1972. Orlando Furioso mis en scène par Luca Ronconi dans les ruines des halles Baltard. Fulgurant. La scène à l'italienne éclatée en mille morceaux. L'art et la vie se parlent dans une sensualité chatoyante. Pourquoi continuer à mettre ma vie en équations alors que la vraie est à portée de main ? J'entre en peinture aux Beaux-Arts. Mon père me renie par lettre.

1980. Mon premier film, Rencontre des nuages et du dragon, filmé comme s'il avait été dessiné plan par plan. Pas un mètre de pellicule à la poubelle au montage. Test à plus grande échelle, comme directeur artistique sur Garde à vue de Claude Miller. Aussitôt courtisé par certains cinéastes et pas des moindres. Tous poliment récusés. Le découpage n'est pas une question de technique, mais d'écriture. Je me sens si loin de leur cinéma.

1981. Fête à la Bastille. Ivresse avec Rencontre des nuages et du dragon sélectionné à Cannes. Fierté immense de faire entendre pour la première fois du vietnamien dans le plus grand des festivals («cette haleine sonore de la patrie» dont parle Kafka). «Une révélation», titre un grand quotidien chéri. J'aime le cinéma et la vie me le rend bien.

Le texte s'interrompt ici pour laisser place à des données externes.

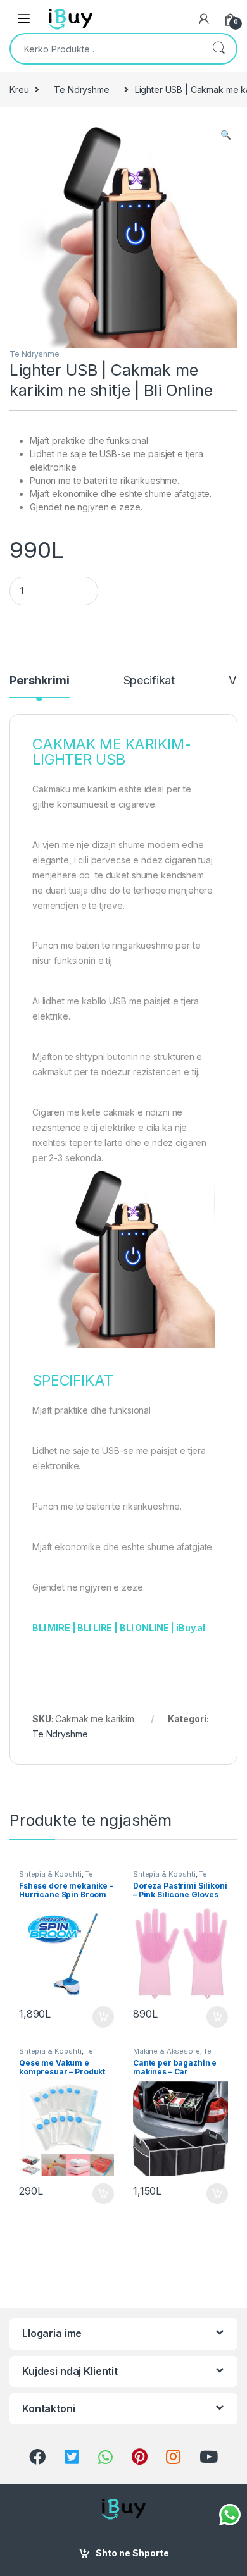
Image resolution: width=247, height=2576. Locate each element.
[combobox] (106, 48)
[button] (225, 134)
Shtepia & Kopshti (50, 1874)
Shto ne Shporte (132, 2553)
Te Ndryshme (81, 89)
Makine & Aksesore (166, 2051)
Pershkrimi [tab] (40, 681)
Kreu (19, 89)
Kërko (218, 48)
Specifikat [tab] (149, 681)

1983. Retour au pays d'enfance pour tourner Poussière d'empire, une première mondiale pour une fiction occidentale au Vietnam. Je me sens fort, plus fort que ceux qui, sous prétexte de censure administrative, m'ont empêché de montrer à mes amis vietnamiens les Mizoguchi, les Ford, les Lang, les Renoir que j'ai emportés en VHS dans mes bagages. Restituées seulement à mon départ, mes cassettes sont restées calées au même endroit. Les films n'ont jamais été visionnés. Je me sens étranger dans mon pays d'enfance, comme dans mon pays d'adoption.

1988. Je filme en Vidéo 8 la venue au monde de mon fils, de ses neuf mois de présence intra-utérine à sa naissance en live avec le time code en bas de l'image. Au Vietnam, on a déjà un an quand on sort du ventre de sa mère. Une année de vie en images.

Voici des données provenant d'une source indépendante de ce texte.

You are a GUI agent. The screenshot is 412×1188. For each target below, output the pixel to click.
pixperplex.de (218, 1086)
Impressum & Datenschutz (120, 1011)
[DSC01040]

1999. Rencontre avec un livre au titre prémonitoire : Tu écriras sur le bonheur de Linda Lê. L'écrivaine, exilée comme moi, trace les fondements d'une «littérature déplacée» : une littérature née sous le signe de la perte et non de l'héritage, de la dépossession et non de la propriété. Je décide de tout larguer pour retourner à tout prix dans le pays du cinéma.

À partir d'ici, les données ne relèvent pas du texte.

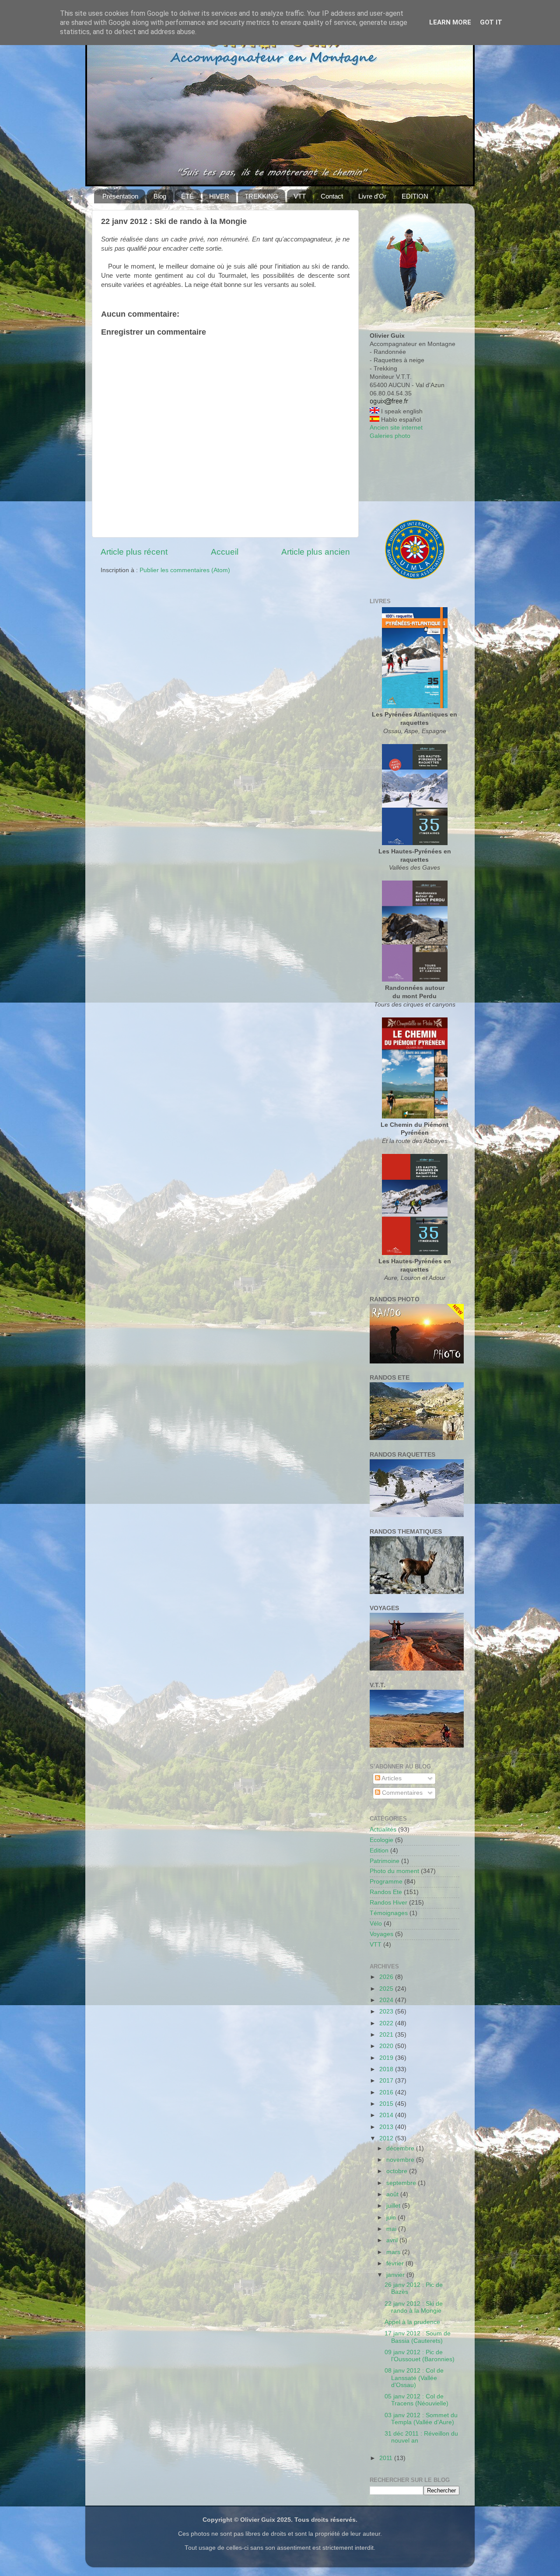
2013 (387, 2127)
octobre (397, 2171)
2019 (387, 2058)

2005. Délit de faciès à l'aéroport de Hambourg. Je reviens de Berne où je finis l'étalonnage de mon film. J'entre donc dans l'espace Schengen. On me refuse mon passeport français, prétextant que c'est un faux. Les policiers allemands m'obligent à prouver que je suis français. Je leur parle en français et en anglais. Ils me répondent en allemand, histoire de m'humilier le plus possible. Le virus Sarko a traversé le Rhin, même à la nage ! Un mois après, j'apprends qu'on a voté, le jour de mon anniversaire, une loi révisionniste qui bénit les bienfaits de la colonisation. La banlieue flambe. Logique. Si ceux qui décident de notre cinéma, CNC, Arte et consorts, avaient médité un instant cette réflexion de Serge Daney sur le cinéma, «qu'il m'apprenne à toucher inlassablement du regard à quelle distance de moi commence l'autre», peut-être nos petits frères de banlieue auraient-ils projeté leur désespoir sur l'écran de nos rêves éveillés au lieu de jeter des pavés sur les représentants du pouvoir. Pour réduire la distance qui les sépare de ceux qui les ignorent et les méprisent. Rendez-vous en 2007. Hasta la victoria, siempre. "

(1) Ancien aéroport militaire de Hanoi.
(2) General Motors Car, les mêmes qui ont libéré Paris.